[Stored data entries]

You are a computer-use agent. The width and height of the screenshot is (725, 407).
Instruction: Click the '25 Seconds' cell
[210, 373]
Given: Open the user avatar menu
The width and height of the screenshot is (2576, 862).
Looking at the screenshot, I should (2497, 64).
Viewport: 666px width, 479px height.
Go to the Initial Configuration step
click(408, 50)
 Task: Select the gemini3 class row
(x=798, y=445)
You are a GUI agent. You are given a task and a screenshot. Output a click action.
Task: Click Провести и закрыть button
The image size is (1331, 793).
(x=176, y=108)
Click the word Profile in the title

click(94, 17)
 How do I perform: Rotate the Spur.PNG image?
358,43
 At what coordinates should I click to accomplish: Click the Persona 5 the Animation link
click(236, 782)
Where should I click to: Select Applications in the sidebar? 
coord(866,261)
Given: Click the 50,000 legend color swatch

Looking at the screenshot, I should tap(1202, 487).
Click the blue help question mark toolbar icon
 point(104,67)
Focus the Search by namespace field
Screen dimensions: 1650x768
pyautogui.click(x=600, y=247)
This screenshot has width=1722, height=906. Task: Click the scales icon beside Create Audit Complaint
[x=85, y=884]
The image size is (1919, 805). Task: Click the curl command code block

— What the task requires —
Show all lines from the data above in which the word "agent" appears.

— Expected answer —
You are a computer-use agent. The width and height of the screenshot is (725, 407).
You are a GUI agent. You are given a task and a screenshot. Output a click action.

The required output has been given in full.